あくまで気分である。那須与一の弓を引いたらとしたら、まったくもって引けまい。微動だにせずであろう。
鎌倉時代の戦闘の弓は、現代のヘナチョコ弓とは別物。矢竹の太さ、鏃の重さ、形状もまったくもって違う。こんなことすら忘れられたと、江戸の世の軍学者は嘆いていた。江戸の世の軍学者、いまの世の弓道界の弓を引いたら、唖然とし口をパクパクするしかないだろう。
特に射術に優れ九州に勢力を張り、鎮西八郎と称せられた源為朝の左右の腕の長さはで四寸(約12センチ)違っていた。「誰よりも「ひきしろ」が大きかった。(保元物語)」。誇張もあろうが、子供のころから毎日毎日、弓の練習をしていたからである。

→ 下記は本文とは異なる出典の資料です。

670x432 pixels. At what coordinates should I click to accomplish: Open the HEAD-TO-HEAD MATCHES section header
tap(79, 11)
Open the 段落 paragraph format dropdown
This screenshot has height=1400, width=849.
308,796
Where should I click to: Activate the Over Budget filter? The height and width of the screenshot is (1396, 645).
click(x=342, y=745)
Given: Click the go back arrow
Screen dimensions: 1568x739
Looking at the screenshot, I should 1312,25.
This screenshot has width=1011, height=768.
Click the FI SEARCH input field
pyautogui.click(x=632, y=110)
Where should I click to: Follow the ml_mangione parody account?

鎌倉武士の“小学五、六年生”は騎乗から弓を射ることを大人たちに見せなければならなかった。受験勉強もなかったから武芸習得に明け暮れた。元服(十五、六歳)とは、一人前の軍人{いくさびと}になったということ。
江戸の世になると八歳から受験勉強(漢籍)をしなくては武士ではなくなり、弓は元服の十五歳になってからでも可となった。
そんな軟弱な武士さへ絶滅人種になったいまの世、武士の記憶のDNAを呼覚ます手はないか。
カラ弓でよい。日々、ナ~ンも考えないで、ただただ引き絞ればよい。
ただ引き絞る前に「南無八幡大菩薩」と唱える。